Well there’s little appreciation of the benefits of thinking in systems. Mostly what you find is knee jerk one step attempts at solutions that work sufficiently well that people lose interest in looking for something better. The Toyota Production System says that you should ask “why?” a minimum of six times every time you encounter a problem. The solution that you will end up with is no chipped flint spearhead but a laser scalpel. As Dr. Makoto Kawada said to me “everything starts with thinking”.

I keep coming back to mushrooms. Mushrooms are the flowering part that you see on the surface. Under the surface the mushroom is called Mycellium. Varieties of mycelium number in the millions and we know only a small fraction of what is out there. But mushrooms have adapted over billions of years to chemically break down things that cannot be broken down and eat things that nothing else will eat. Many of them live in close cooperation with plants.

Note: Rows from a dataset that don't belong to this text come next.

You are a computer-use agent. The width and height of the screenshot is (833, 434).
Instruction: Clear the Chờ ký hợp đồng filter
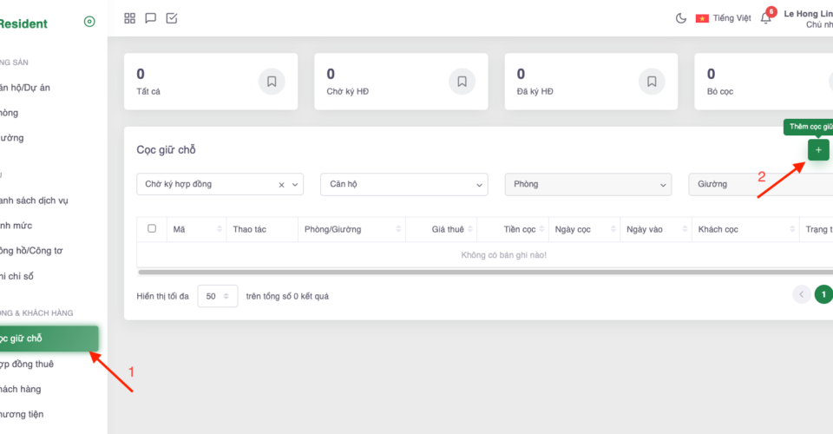pos(281,185)
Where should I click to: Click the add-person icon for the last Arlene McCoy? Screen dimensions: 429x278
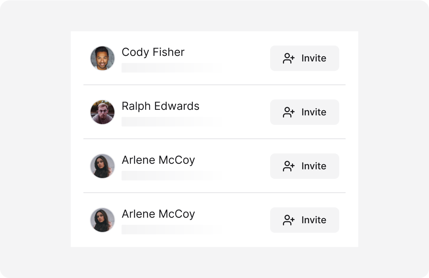point(289,220)
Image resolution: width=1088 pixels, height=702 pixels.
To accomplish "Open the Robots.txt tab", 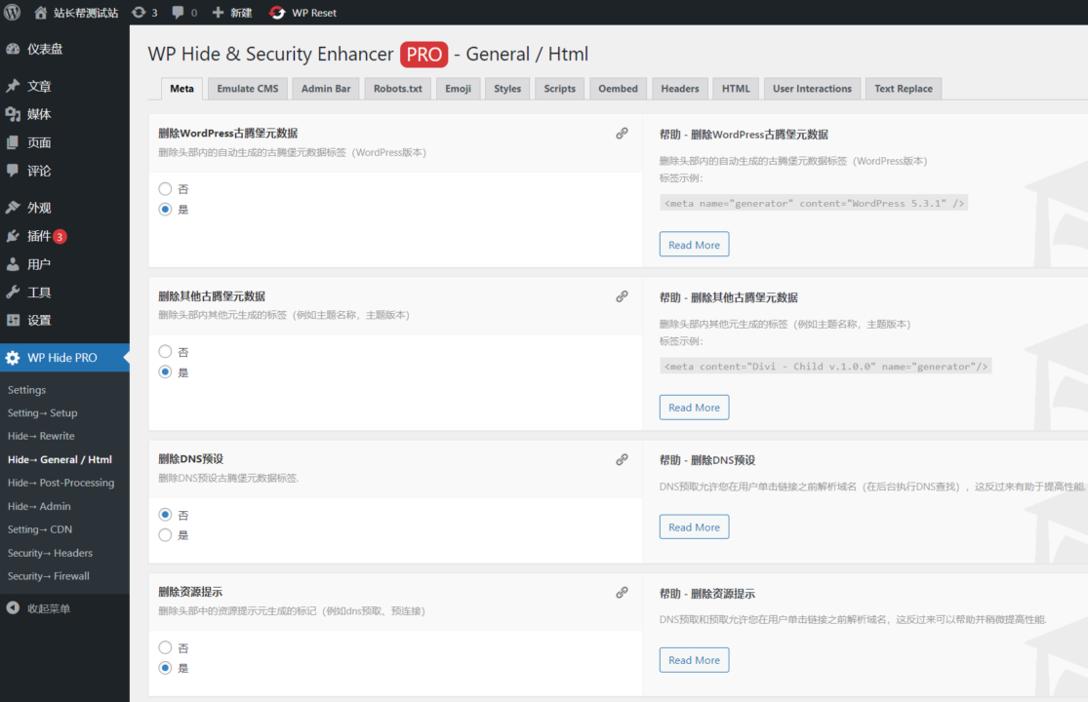I will [x=397, y=89].
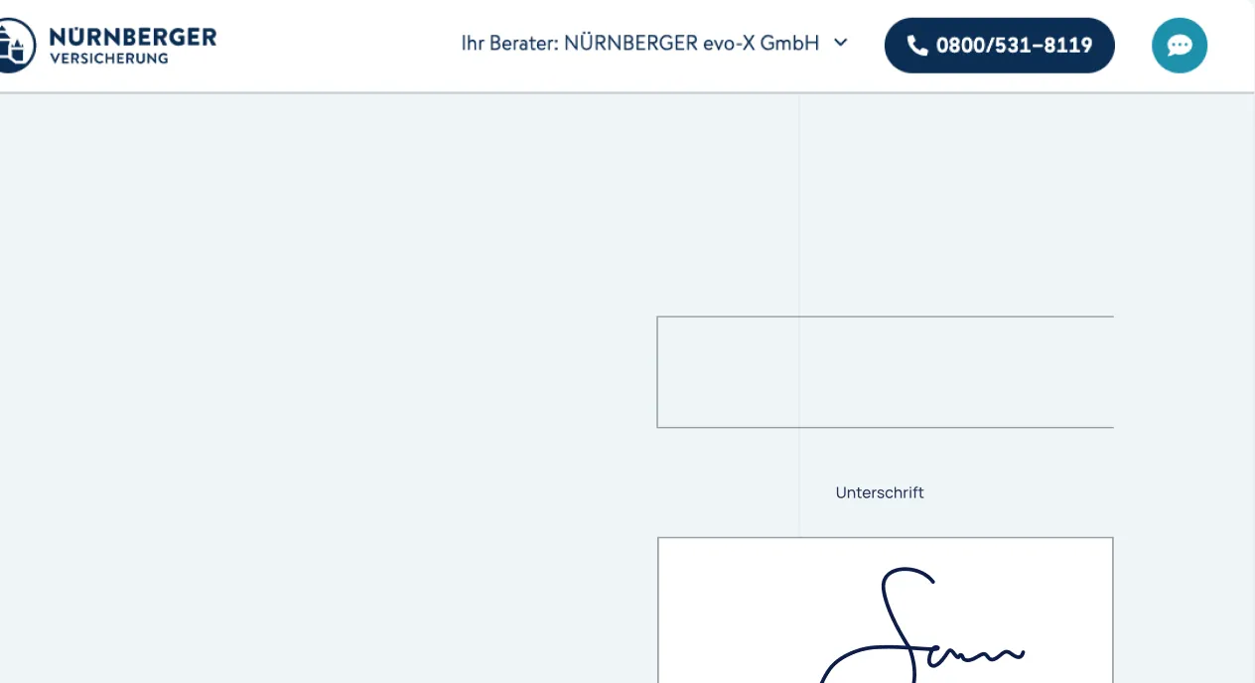Select the NÜRNBERGER evo-X GmbH advisor name
Image resolution: width=1255 pixels, height=683 pixels.
point(691,44)
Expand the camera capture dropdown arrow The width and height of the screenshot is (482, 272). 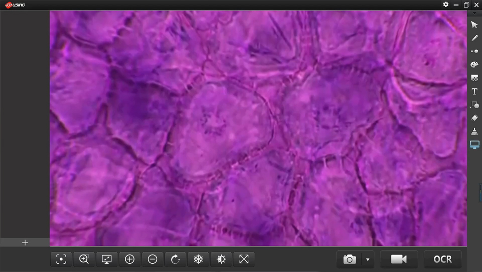pyautogui.click(x=368, y=259)
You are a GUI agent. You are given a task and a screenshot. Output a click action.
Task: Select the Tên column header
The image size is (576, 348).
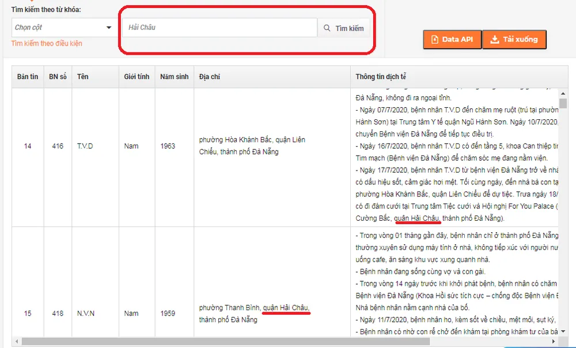tap(83, 77)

An experiment in the USA found that if you grew mycelium and brussel sprouts together in the same soil you get double the sprouts and lots of edible mushrooms. Other experiments discovered that mycelium can eat petroleum; cleaning polluted soils till barely a trace can be found. Yet other experiments found that mycelium extract dangerous metals, even radioactive Caesium from out of the ground by concentrating them in their mushroom flower.

This is natural self replicating non-lab biotech. It’s cheap and you don’t need a PhD in Rocket Science to use it. It’s basic stuff that everyone can do.

So ask me what my bet for future tech is and I’ll tell you. It’s fungus, system thinking and design, and waste management.